Here, the second term on the left-hand side of Equation (1050) is the Coriolis acceleration, whereas the final term on the right-hand side is the centrifugal acceleration. The components of Equation (1050) reduce to

$$\ddot{x} - 2\,\omega\,\dot{y} = - \frac{\mu_1\,(x+\mu_2)}{\rho_1^{\,3}}- \frac{\mu_2\,(x-\mu_1)}{\rho_2^{\,3}} + \omega^2\,x,$$ (1053)

$$\ddot{y} + 2\,\omega\,\dot{x} = - \frac{\mu_1\,y}{\rho_1^{\,3}}- \frac{\mu_2\,y}{\rho_2^{\,3}} + \omega^2\,y,$$ (1054)

$$\ddot{z} = - \frac{\mu_1\,z}{\rho_1^{\,3}}- \frac{\mu_2\,z}{\rho_2^{\,3}},$$ (1055)

which yield

$$\ddot{x} - 2\,\omega\,\dot{y} = -\frac{\partial U}{\partial x},$$ (1056)

$$\ddot{y} + 2\,\omega\,\dot{x} = -\frac{\partial U}{\partial y},$$ (1057)

$$\ddot{z} = -\frac{\partial U}{\partial z},$$ (1058)

where

$$U = - \frac{\mu_1}{\rho_1} - \frac{\mu_2}{\rho_2} - \frac{\omega^2}{2}\,(x^2+y^2)$$ (1059)

is the sum of the gravitational and centrifugal potentials.

Now, it follows from Equations (1056)-(1058) that

$$\ddot{x}\,\dot{x} - 2\,\omega\,\dot{x}\,\dot{y} = -\dot{x}\,\frac{\partial U}{\partial x},$$ (1060)

$$\ddot{y}\,\dot{y} + 2\,\omega\,\dot{x}\,\dot{y} = -\dot{y}\,\frac{\partial U}{\partial y},$$ (1061)

$$\ddot{z}\,\dot{z} = -\dot{z}\,\frac{\partial U}{\partial z}.$$ (1062)

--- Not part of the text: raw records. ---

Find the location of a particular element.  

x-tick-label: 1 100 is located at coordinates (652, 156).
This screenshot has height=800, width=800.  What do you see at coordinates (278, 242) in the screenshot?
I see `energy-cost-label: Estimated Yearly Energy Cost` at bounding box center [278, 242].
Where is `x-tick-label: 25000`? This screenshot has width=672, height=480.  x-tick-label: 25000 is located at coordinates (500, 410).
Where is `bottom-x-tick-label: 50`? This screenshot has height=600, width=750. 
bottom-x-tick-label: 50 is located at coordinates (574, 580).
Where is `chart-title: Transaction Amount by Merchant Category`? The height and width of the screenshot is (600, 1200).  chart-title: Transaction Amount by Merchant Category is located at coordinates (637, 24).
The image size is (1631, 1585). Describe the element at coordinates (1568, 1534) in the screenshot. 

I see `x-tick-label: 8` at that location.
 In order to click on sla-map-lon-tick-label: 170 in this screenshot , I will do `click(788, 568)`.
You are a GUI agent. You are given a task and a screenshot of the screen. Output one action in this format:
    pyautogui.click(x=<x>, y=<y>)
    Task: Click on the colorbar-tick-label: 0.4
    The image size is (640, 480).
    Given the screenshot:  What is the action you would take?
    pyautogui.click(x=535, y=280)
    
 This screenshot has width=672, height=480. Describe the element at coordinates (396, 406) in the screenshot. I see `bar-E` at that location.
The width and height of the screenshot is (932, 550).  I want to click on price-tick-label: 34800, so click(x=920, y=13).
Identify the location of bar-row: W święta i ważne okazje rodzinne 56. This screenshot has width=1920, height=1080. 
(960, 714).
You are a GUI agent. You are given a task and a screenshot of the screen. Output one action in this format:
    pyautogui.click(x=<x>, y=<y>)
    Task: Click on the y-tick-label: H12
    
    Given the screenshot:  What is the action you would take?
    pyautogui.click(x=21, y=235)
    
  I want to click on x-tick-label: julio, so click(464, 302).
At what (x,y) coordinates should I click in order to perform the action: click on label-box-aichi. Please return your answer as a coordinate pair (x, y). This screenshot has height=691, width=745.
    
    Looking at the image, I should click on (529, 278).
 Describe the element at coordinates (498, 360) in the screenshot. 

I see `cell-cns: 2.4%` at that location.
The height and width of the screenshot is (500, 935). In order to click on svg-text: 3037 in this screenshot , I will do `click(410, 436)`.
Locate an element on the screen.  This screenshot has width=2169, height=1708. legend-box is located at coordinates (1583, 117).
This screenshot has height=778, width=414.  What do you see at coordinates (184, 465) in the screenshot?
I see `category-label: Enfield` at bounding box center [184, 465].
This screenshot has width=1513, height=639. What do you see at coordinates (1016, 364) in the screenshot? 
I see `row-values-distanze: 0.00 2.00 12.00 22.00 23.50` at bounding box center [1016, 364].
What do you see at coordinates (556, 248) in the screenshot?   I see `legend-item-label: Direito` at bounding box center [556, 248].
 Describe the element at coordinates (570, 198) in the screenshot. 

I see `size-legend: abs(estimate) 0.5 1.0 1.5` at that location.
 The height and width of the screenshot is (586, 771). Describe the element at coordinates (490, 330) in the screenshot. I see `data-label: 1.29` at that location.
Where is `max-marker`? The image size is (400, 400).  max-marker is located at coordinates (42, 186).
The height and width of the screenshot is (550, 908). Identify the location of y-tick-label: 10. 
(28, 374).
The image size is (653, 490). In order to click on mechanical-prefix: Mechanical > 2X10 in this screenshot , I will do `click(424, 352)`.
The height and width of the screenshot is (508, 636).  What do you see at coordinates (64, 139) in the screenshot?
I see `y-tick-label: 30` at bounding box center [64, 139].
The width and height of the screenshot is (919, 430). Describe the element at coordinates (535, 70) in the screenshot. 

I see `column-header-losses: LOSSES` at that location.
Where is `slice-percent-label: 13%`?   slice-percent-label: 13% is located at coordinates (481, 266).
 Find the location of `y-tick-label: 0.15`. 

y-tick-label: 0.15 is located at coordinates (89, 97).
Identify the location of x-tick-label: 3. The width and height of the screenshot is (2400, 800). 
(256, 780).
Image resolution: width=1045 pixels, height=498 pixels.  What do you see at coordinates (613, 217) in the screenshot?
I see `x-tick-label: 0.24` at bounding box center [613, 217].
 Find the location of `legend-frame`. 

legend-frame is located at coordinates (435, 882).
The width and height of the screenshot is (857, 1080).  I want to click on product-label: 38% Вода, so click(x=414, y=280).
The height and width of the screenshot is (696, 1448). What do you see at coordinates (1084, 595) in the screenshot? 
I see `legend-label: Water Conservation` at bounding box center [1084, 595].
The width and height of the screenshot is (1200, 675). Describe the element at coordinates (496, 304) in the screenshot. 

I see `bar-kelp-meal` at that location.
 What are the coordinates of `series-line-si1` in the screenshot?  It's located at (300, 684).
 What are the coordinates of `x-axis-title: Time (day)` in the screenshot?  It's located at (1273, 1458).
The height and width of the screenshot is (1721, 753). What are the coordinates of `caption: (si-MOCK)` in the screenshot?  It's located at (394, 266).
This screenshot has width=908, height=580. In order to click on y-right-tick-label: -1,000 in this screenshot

Summing the above three equations, we obtain

$$\frac{d}{dt}\left[\frac{1}{2}\left(\dot{x}^2+\dot{y}^2+\dot{z}^2\right) + U\right] = 0.$$ (1063)

In other words,

$$C = - 2\,U - v^2$$ (1064)

is a constant of the motion, where $v^2=\dot{x}^2+\dot{y}^2+\dot{z}^2$. In fact, $C$ is the Jacobi integral introduced in Section 13.3 [it is easily demonstrated that Equations (1039) and (1064) are identical]. Note, finally, that the mass $m_3$ is restricted to regions in which

$$-2\,U \geq C,$$ (1065)

since $v^2$ is a positive definite quantity.